Surfactant Replacement Therapy

The cornerstone of RDS treatment is giving the baby surfactant directly into the lungs. This replaces what the baby can’t yet make on its own and dramatically improves lung function, often within minutes. Most surfactant preparations used today are derived from animal lungs (bovine or porcine). Studies comparing the two have found that porcine surfactant tends to be slightly more effective at reducing mortality and the need for repeat doses.

How the surfactant gets into the lungs has evolved significantly. The traditional approach involved inserting a breathing tube, delivering the surfactant, and then removing the tube and placing the baby on gentler breathing support. This sequence is known by the acronym INSURE (intubate, surfactant, extubate). Newer techniques aim to skip the breathing tube entirely. One method called LISA (less-invasive surfactant administration) threads a thin, flexible catheter into the airway while the baby continues breathing on nasal pressure support. Another uses a small mask placed over the back of the throat. Researchers are also working on delivering surfactant as an inhaled mist, which would be the least invasive option of all.

Breathing Support

Beyond surfactant, most babies with RDS need help keeping their lungs inflated. The preferred first-line approach is nasal continuous positive airway pressure, or CPAP, which delivers a steady stream of pressurized air through small prongs in the nose. CPAP keeps the air sacs from collapsing between breaths without requiring a tube in the windpipe.

Clinical trials comparing early CPAP to immediate placement on a mechanical ventilator have shown that CPAP is a safe and effective alternative. In one study, only 32% of very small infants started on CPAP eventually needed to be switched to a ventilator. Current guidelines from the American Academy of Pediatrics recommend starting with CPAP whenever possible, because avoiding mechanical ventilation reduces lung injury and lowers the risk of chronic lung problems down the road. When a baby does need a ventilator, clinicians aim to transition back to CPAP as soon as the baby can sustain adequate breathing on less support.

Prevention Before Birth

The most effective way to reduce the severity of RDS is to accelerate lung maturation before the baby is born. When preterm delivery is expected within the next seven days, the mother receives a course of corticosteroid injections. These medications cross the placenta and trigger the baby’s lungs to ramp up surfactant production ahead of schedule.

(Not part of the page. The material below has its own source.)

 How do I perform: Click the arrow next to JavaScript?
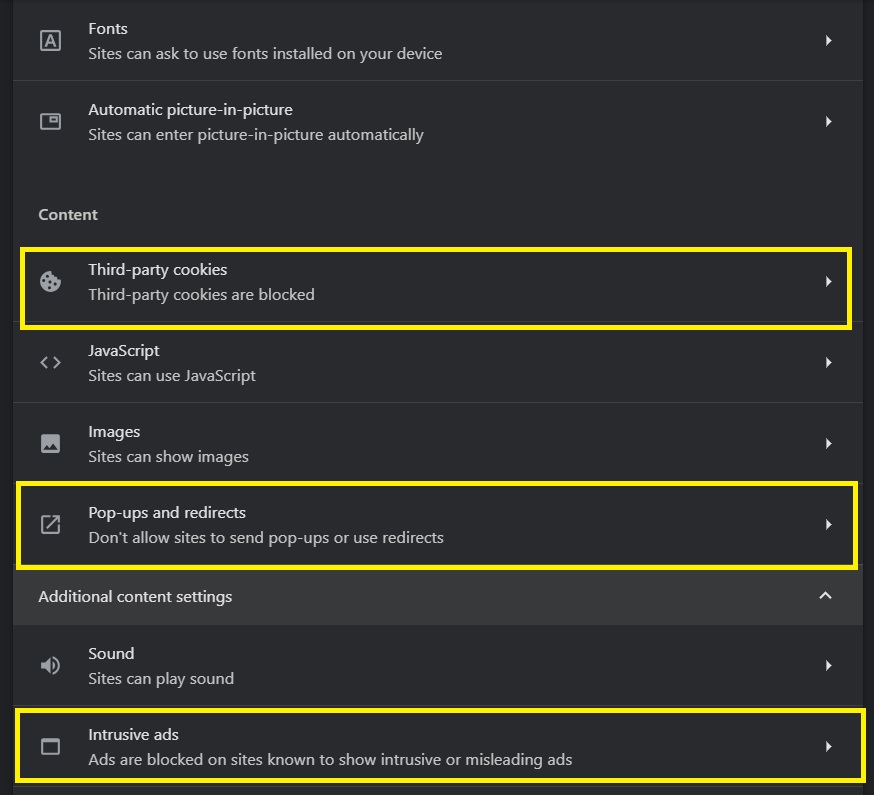tap(828, 363)
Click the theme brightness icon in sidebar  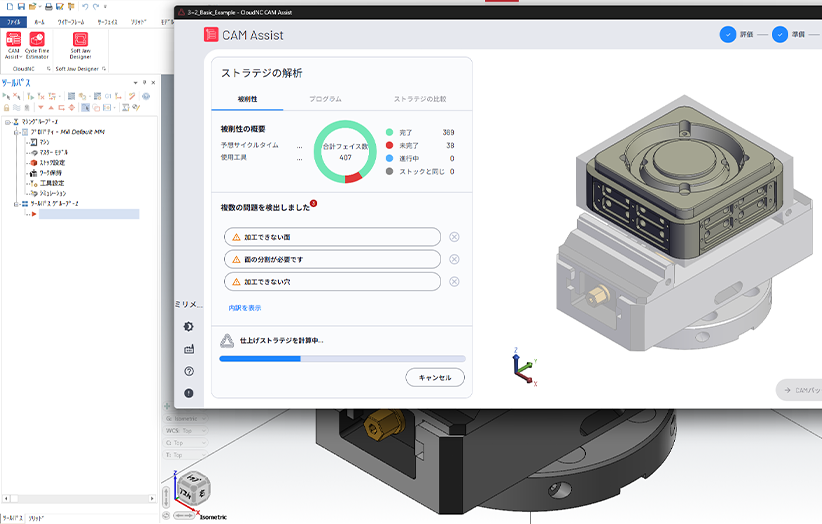click(x=189, y=327)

Current guidelines from the American College of Obstetricians and Gynecologists recommend this treatment for pregnancies between 24 and 34 weeks of gestation, with consideration as early as 23 weeks depending on the family’s wishes about resuscitation. A later course between 34 and 37 weeks is also recommended if the mother hasn’t received steroids before. The peak benefit occurs two to seven days after the first injection, though even a single dose given less than 24 hours before delivery significantly reduces complications. If more than 14 days have passed since the original course, a single repeat course can be considered if preterm delivery still looks likely.

Possible Complications

Most babies with RDS recover fully, but the condition and its treatment can lead to longer-term problems, particularly in the smallest and most premature infants. Bronchopulmonary dysplasia (BPD) is a form of chronic lung disease that develops when immature lungs are injured by inflammation, oxygen exposure, and mechanical ventilation. Babies with BPD may need supplemental oxygen for weeks or months after leaving the hospital, and some experience breathing difficulties into childhood.

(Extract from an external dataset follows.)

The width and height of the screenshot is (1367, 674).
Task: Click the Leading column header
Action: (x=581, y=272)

Retinopathy of prematurity (ROP) is another concern. The blood vessels supplying the retina aren’t fully formed in very preterm infants, and abnormal vessel growth can occur, potentially leading to vision problems or, in severe cases, retinal detachment and blindness. When BPD and severe ROP occur together, the combination is associated with poorer developmental outcomes even in children without obvious brain injury. These risks underscore why minimizing ventilator time and oxygen exposure is a central goal of modern neonatal care.